On 26 October 2019 violent protests followed the dismissal of Prime-Minister Aristides Gomes. Vaz met with a senior military leader as rumors of a coup took hold. On 9 November 2019 President Vaz yielded to pressure from the West African regional organization ECOWAS and the African Union and reinstated his former prime minister.

==Candidates==
The elections were contested by 12 candidates, including:
- José Mário Vaz, incumbent president. An economist elected in 2014 as the candidate of the African Party for the Independence of Guinea and Cape Verde (PAIGC), but now running as an independent; the first president to complete his five year term in office
- Gabriel Fernando Indi of the United Social Democratic Party, a former football club director
- Umaro Sissoco Embaló of Madem G15, a former prime minister
- Carlos Gomes Júnior, a former prime minister running as an independent
- Baciro Djá of the Patriotic Front of National Salvation (FREPASNA), another former prime minister
- Nuno Gomes Nabiam, an MP from the Assembly of the People United
- Mamadú Iaia Djaló of the New Democracy Party, a former foreign minister.

==Results==
In the first round of voting Domingos Simões Pereira led the field, with 40.13% of the vote. Incumbent president José Mário Vaz finished fourth in the first round of voting, failing to progress to the runoff.
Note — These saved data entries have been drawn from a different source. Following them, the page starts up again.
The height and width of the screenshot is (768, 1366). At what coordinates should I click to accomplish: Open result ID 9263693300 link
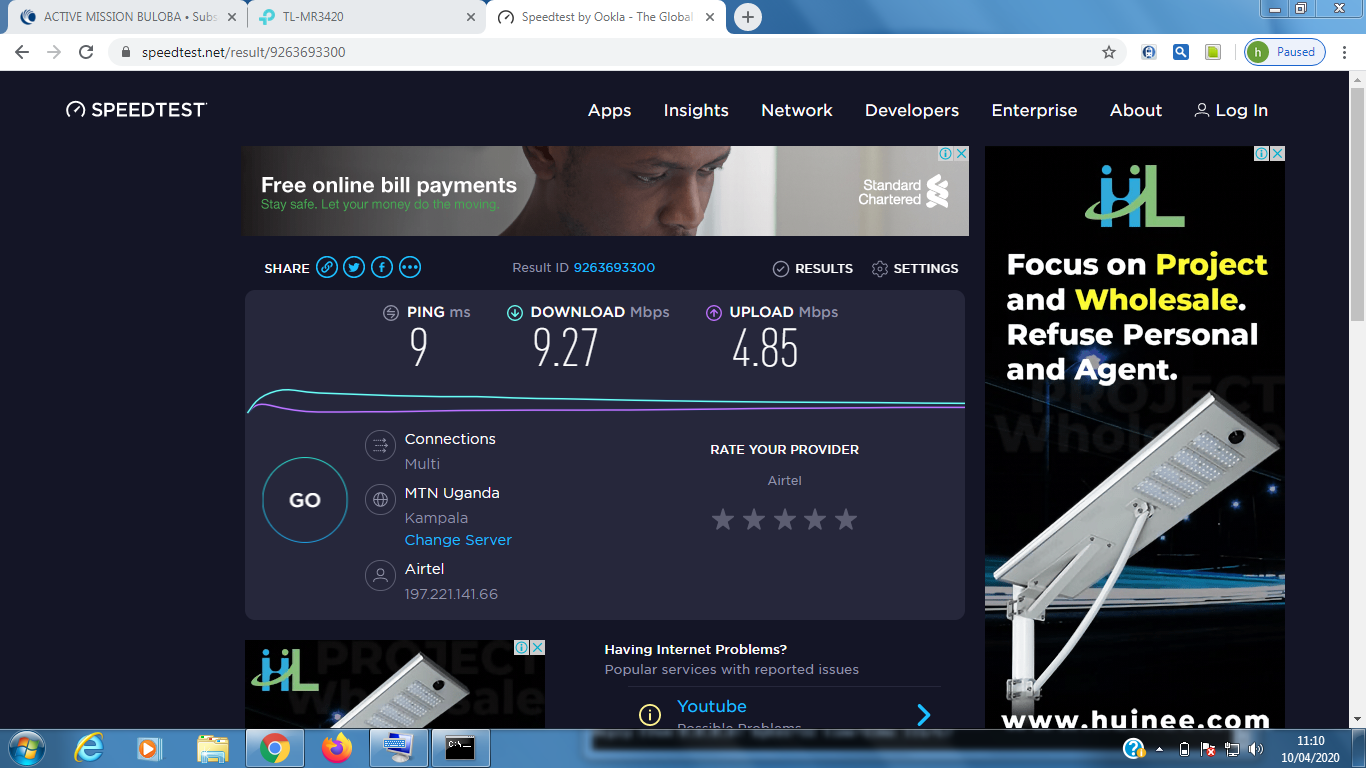(614, 267)
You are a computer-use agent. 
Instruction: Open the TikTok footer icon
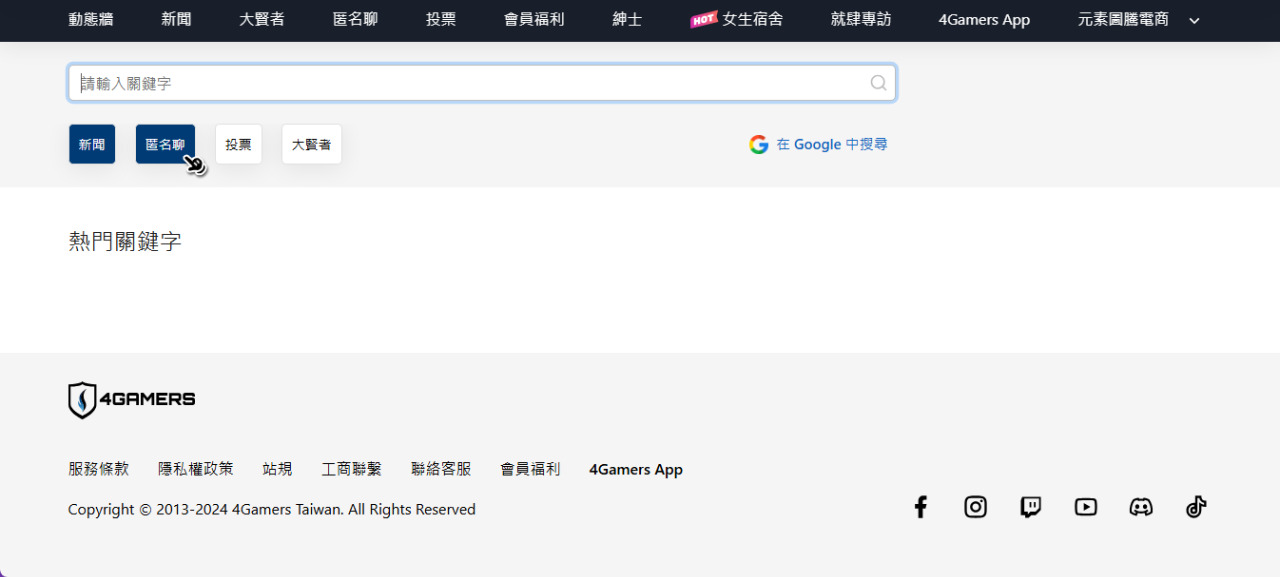point(1196,507)
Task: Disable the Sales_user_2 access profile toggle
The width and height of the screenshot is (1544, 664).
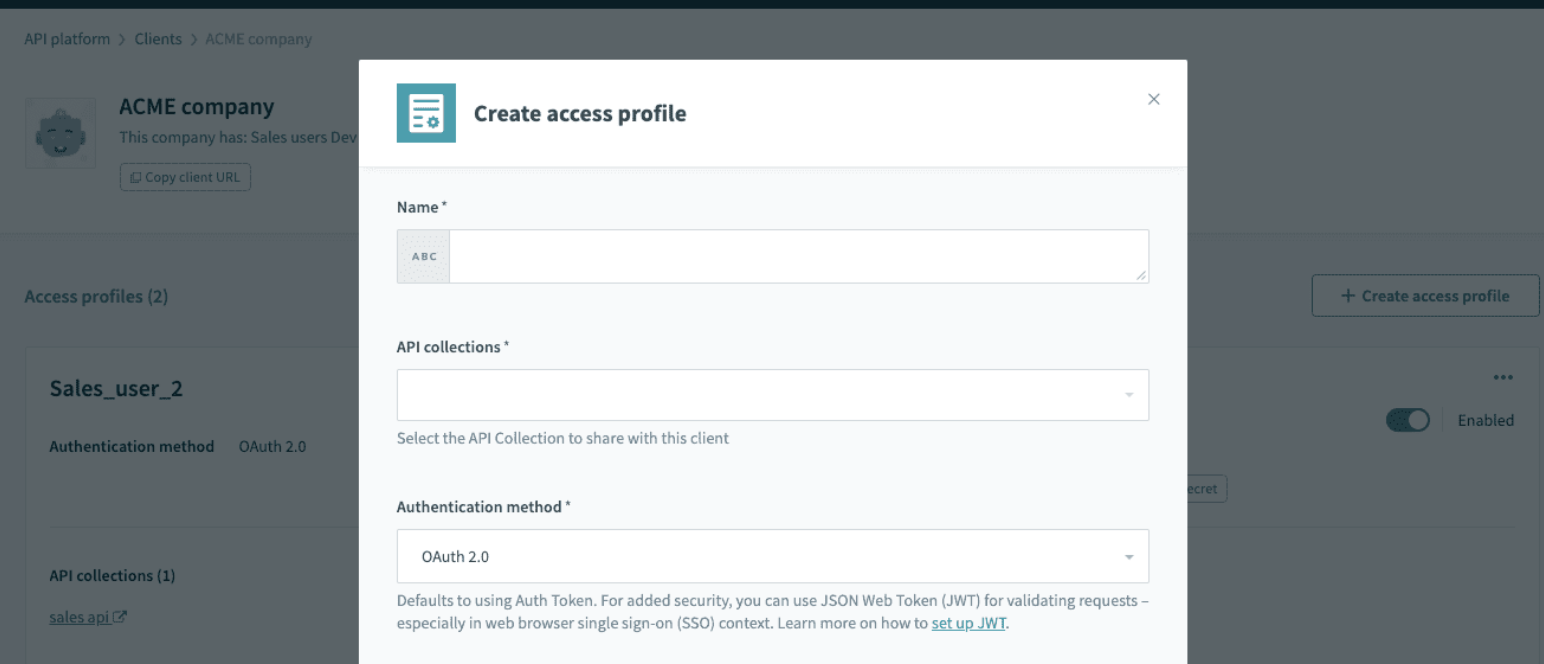Action: click(x=1408, y=420)
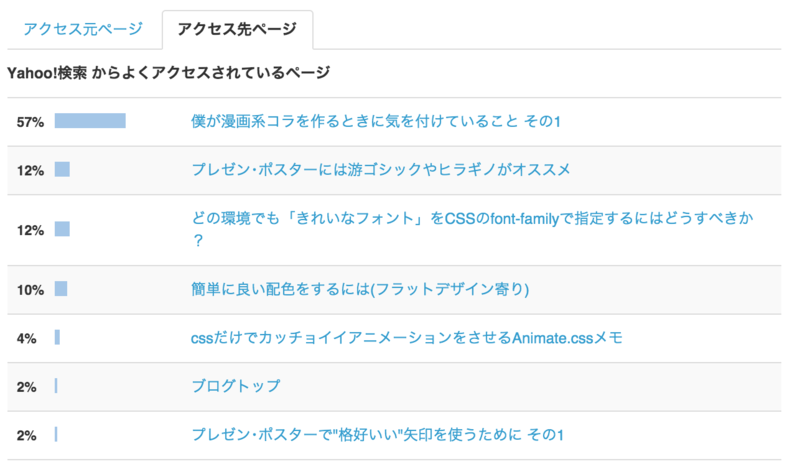Open the 游ゴシックやヒラギノがオススメ article link
The height and width of the screenshot is (464, 800).
pos(381,170)
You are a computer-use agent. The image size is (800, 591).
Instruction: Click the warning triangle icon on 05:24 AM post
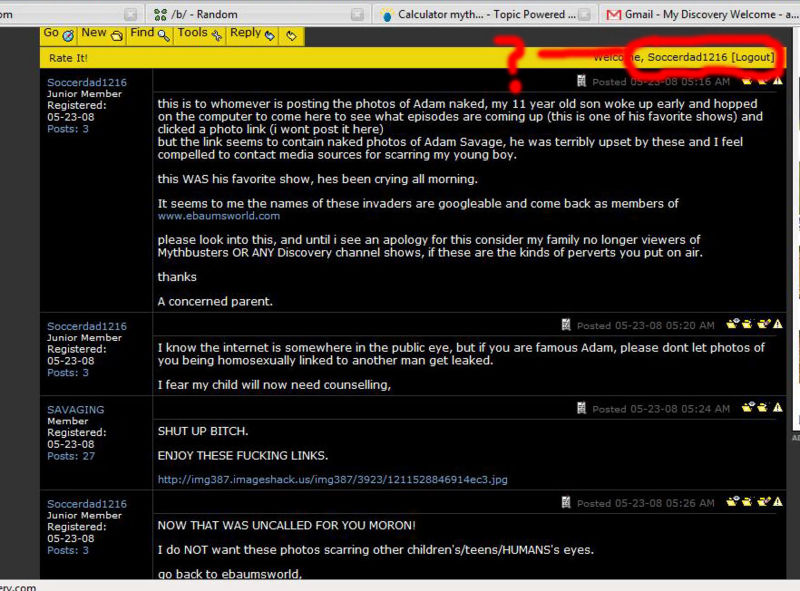click(x=777, y=408)
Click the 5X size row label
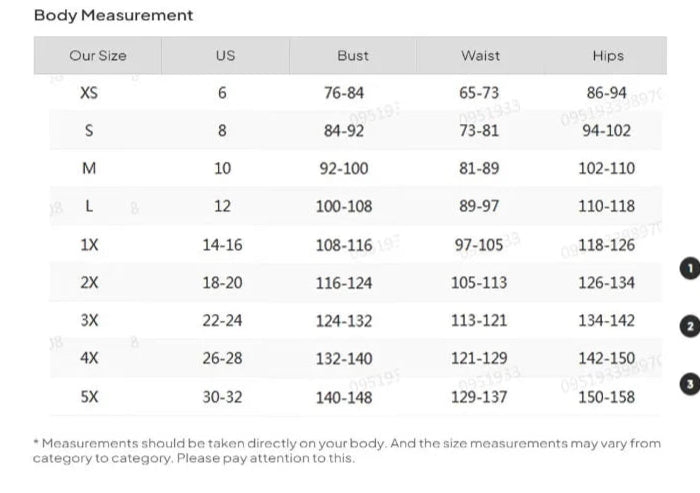The height and width of the screenshot is (493, 700). [x=89, y=397]
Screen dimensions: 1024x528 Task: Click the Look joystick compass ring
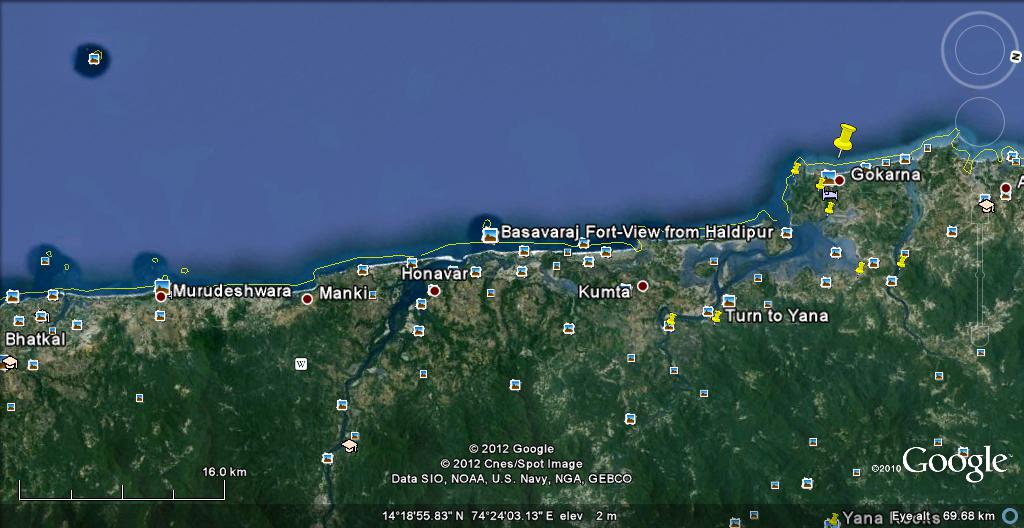click(x=985, y=50)
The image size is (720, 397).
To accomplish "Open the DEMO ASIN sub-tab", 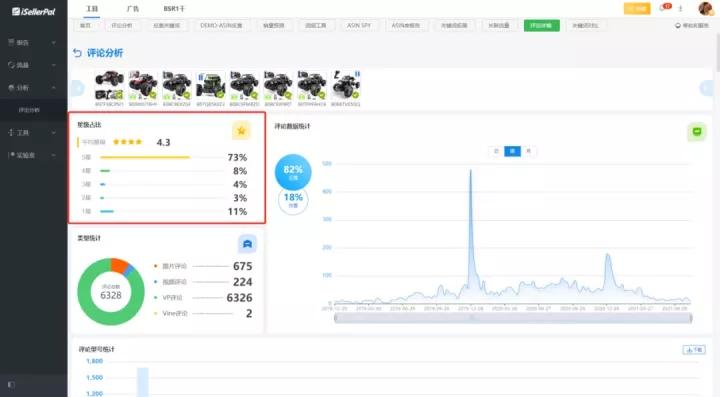I will coord(221,25).
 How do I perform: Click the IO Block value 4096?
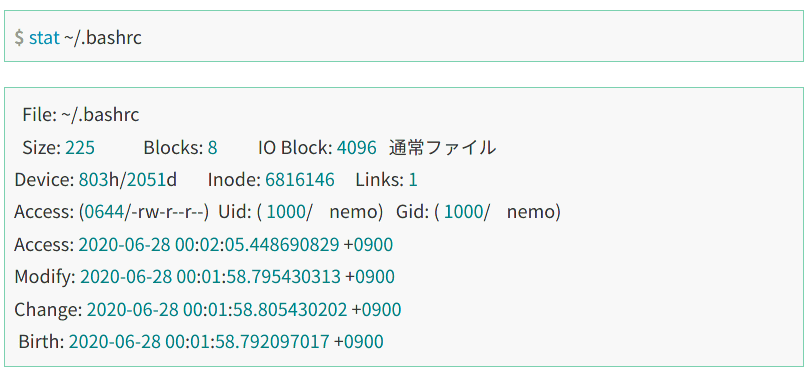coord(357,148)
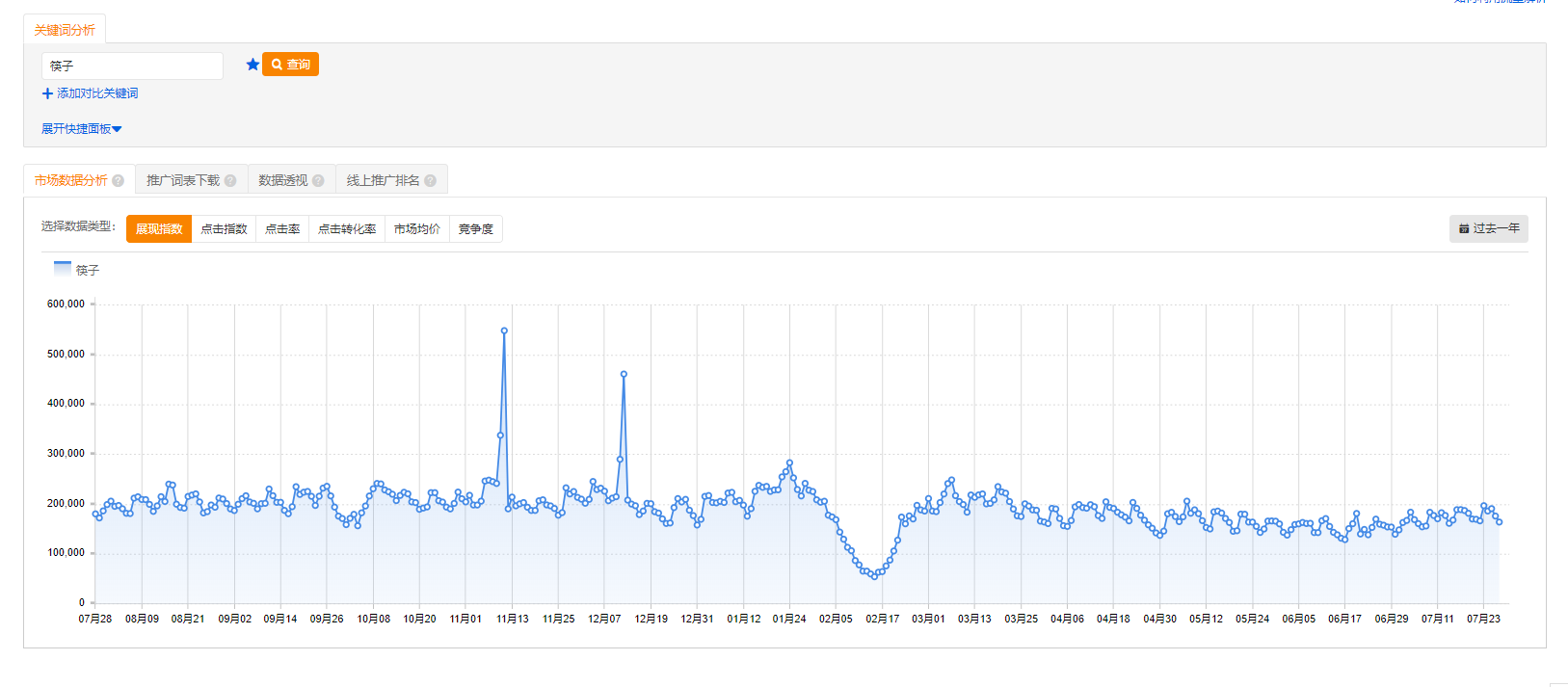Click help icon beside 推广词表下载 tab
The image size is (1568, 687).
tap(230, 181)
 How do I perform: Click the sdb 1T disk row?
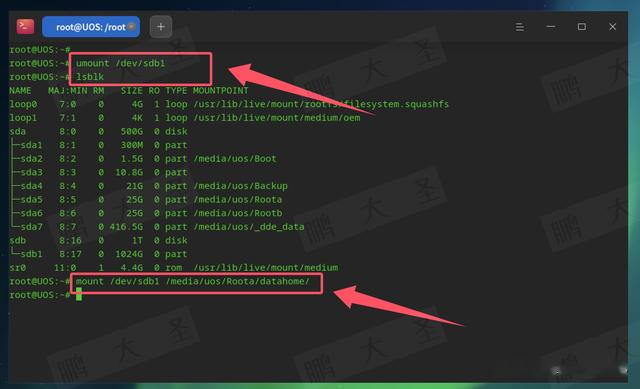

According to the preliminary and final results published by the national commission of elections, Umaro Sissoco Embaló won the runoff vote against Simões Pereira, 54% to 46%.

| Candidate |  | Party | First round |  | Second round |  |
| Votes | % | Votes | % |
|  | Domingos Simões Pereira | African Party for the Independence of Guinea and Cape Verde | 222,870 | 40.13 | 254,468 | 46.45 |
|  | Umaro Sissoco Embaló | Madem G15 | 153,530 | 27.65 | 293,359 | 53.55 |
|  | Nuno Gomes Nabiam | Assembly of the People United | 73,063 | 13.16 |  |  |
|  | José Mário Vaz | Independent | 68,933 | 12.41 |  |  |
|  | Carlos Gomes Júnior | Independent | 14,766 | 2.66 |  |  |
|  | Baciro Djá | Patriotic Front of National Salvation | 7,126 | 1.28 |  |  |
|  | Vicente Fernandes [pt] | Democratic Convergence Party | 4,250 | 0.77 |  |  |
|  | Mamadú Iaia Djaló | New Democracy Party | 2,813 | 0.51 |  |  |
|  | Idrissa Djaló | National Unity Party | 2,569 | 0.46 |  |  |
|  | Mutaro Intai Djabi | Independent | 2,385 | 0.43 |  |  |
|  | Gabriel Fernando Indi | United Social Democratic Party | 1,982 | 0.36 |  |  |
|  | António Afonso Té [pt] | Republican Party for Independence and Development | 1,061 | 0.19 |  |  |
| Total |  |  | 555,348 | 100.00 | 547,827 | 100.00 |
| Valid votes |  |  | 555,348 | 98.04 | 547,827 | 98.97 |
| Invalid/blank votes |  |  | 11,125 | 1.96 | 5,694 | 1.03 |
| Total votes |  |  | 566,473 | 100.00 | 553,521 | 100.00 |
| Registered voters/turnout |  |  | 761,676 | 74.37 | 761,676 | 72.67 |
Source: CNE, CNE

==Aftermath==
Simões Pereira disputed the results. Although neither the supreme court of Guinea-Bissau nor the parliament had given its approval for the official swearing-in ceremony, Sissoco Embaló had organized an alternative swearing-in ceremony in a hotel in Bissau to announce himself as legal president of Guinea-Bissau. Several politicians in Guinea-Bissau, including prime minister Aristides Gomes, accused Sissoco Embaló of arranging a coup d'état, although outgoing president Vaz stepped down to allow Embaló to take power.

Embaló was inaugurated as president in a ceremony in Bissau on 27 February 2020. However, the PAIGC rejected the results, claiming there had been electoral fraud, and submitted a petition to the Supreme Court. Holding a majority in National People's Assembly, the party swore in Speaker Cipriano Cassamá as a rival president. Cassamá resigned after a day, saying he had received death threats.

Embaló appointed Nuno Gomes Nabiam as Prime Minister. However, former Prime Minister Aristides Gomes refused to resign. After Embaló, a former army general, took office, armed soldiers were deployed at all government offices and the national radio.